Terrestrial biota of the Antarctic
- This page is part of the topic Biota of the Antarctic
Looked at from the perspective of the terrestrial and freshwater biologists and biogeographers, the various bits of land are subdivided for the purposes of this volume into three zones - the ‘continental Antarctic’ (comprising most of the continent), the ‘maritime Antarctic’ (comprising the Antarctic Peninsula and associated islands and archipelagos as well as the South Shetland, South Orkney, and South Sandwich Islands, and Bouvetøya), and the ‘sub-Antarctic’ (those islands that lie in or around the Antarctic Polar Frontal Zone (PFZ).
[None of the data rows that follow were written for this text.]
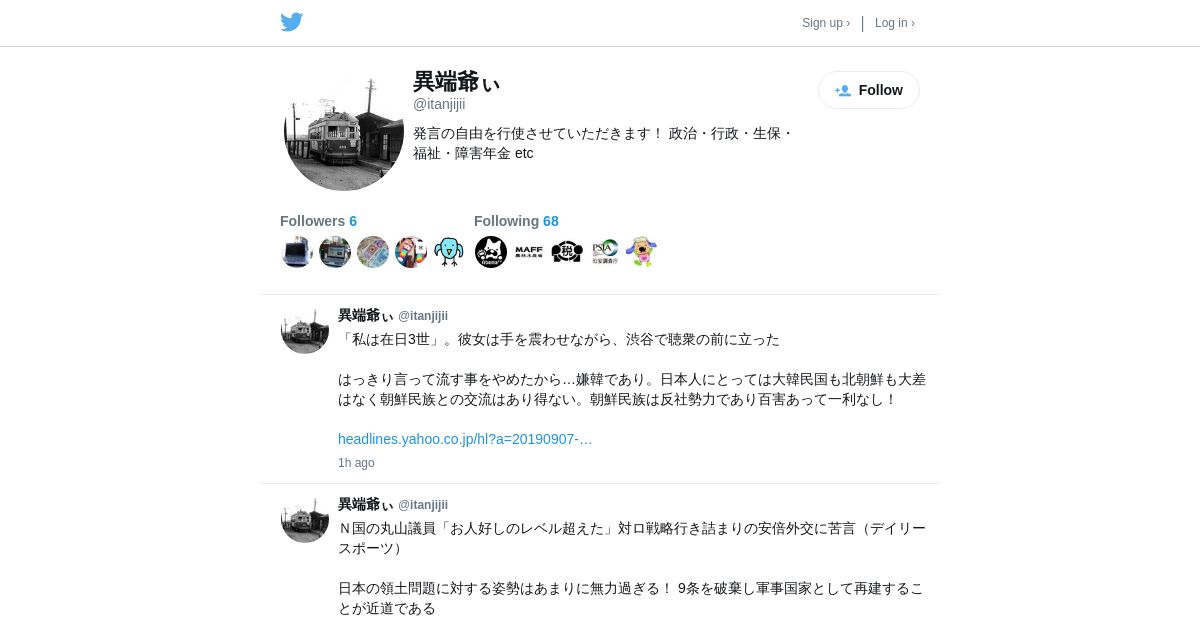Open the Sign up link
The width and height of the screenshot is (1200, 630).
pos(826,23)
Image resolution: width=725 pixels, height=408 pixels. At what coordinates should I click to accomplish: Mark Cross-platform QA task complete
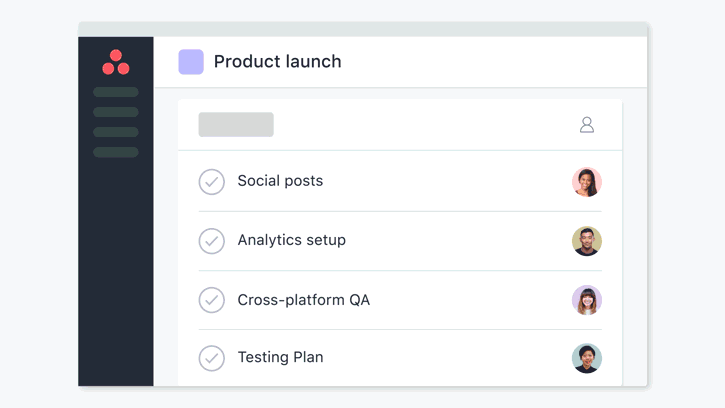pyautogui.click(x=212, y=300)
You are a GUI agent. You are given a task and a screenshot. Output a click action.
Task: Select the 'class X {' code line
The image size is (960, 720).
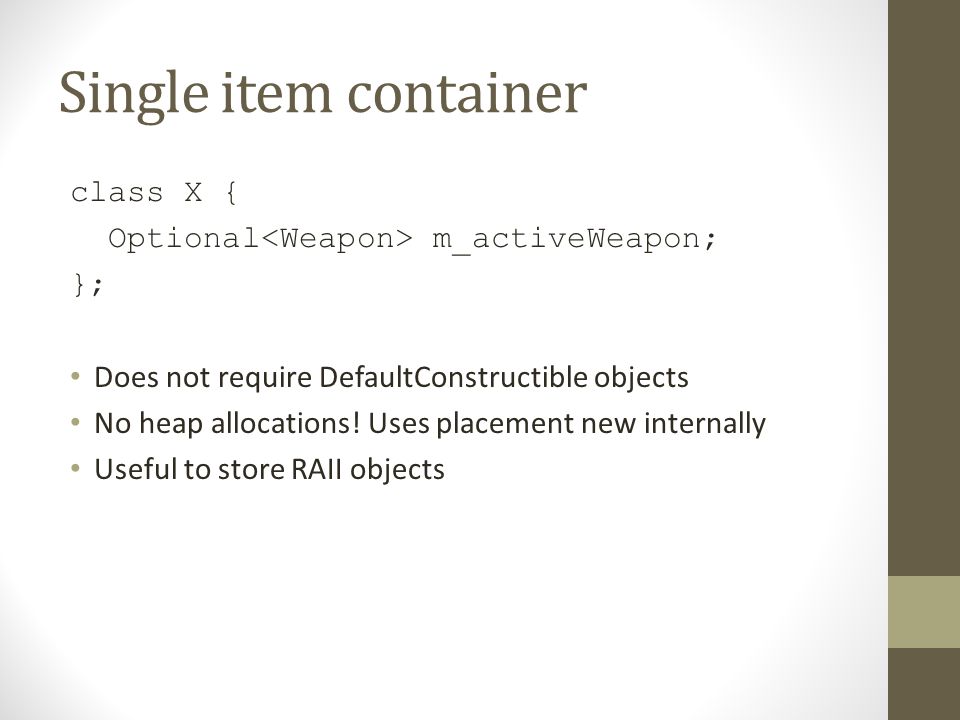(154, 193)
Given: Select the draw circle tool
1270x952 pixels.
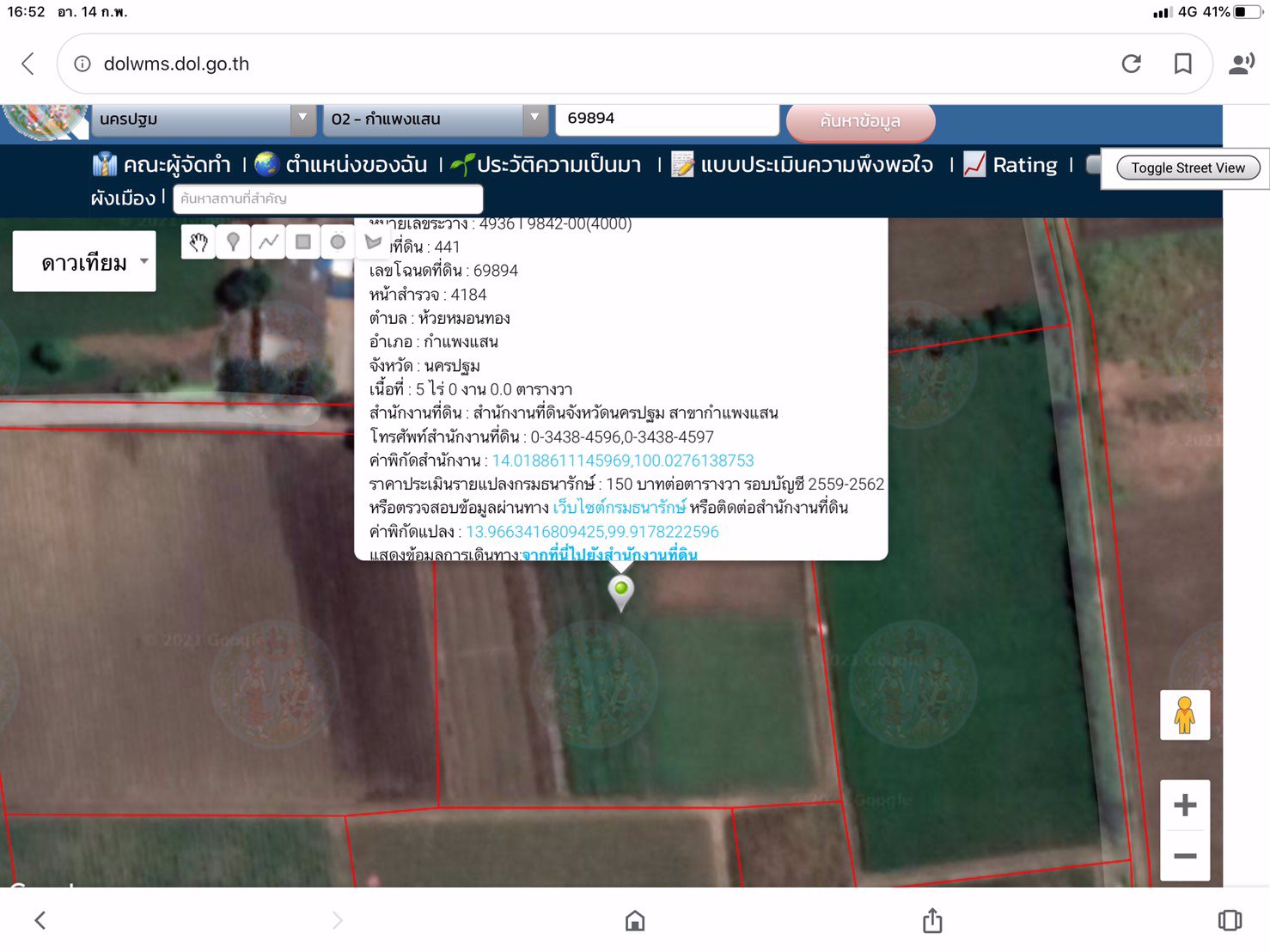Looking at the screenshot, I should [338, 242].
Levels of terrestrial macro-biodiversity in the Antarctic are strikingly lower than those of the Arctic, although the sub-Antarctic hosts greater diversity than the maritime and continental regions. This is the case even relative to the superficially environmentally extreme and isolated High Arctic Svalbard and Franz Josef archipelagos at around 80°N. In comparison with about 900 species of vascular (higher or flowering) plants in the Arctic, there are only two on the Antarctic continent and up to 40 on any single sub-Antarctic island. Likewise, the Antarctic and sub-Antarctic have no native land mammals, against 48 species in the Arctic. The continuous southwards continental connection of much of the Arctic is an important factor underlying these differences. Despite the apparent ease of access to much of the Arctic, few established alien vascular plants or invertebrates are known from locations such as Svalbard (Rønning, 1996; Coulson 2007), in comparison with the 200 species introduced to the sub-Antarctic by human activity over only the last two centuries or so (Frenot et al., 2005, 2008). It may be the case that species comparable to the many sub-Antarctic ‘aliens’, being cosmopolitan northern hemisphere and boreal ‘weeds’, have had greater opportunity to reach polar latitudes by natural means in the north than the south.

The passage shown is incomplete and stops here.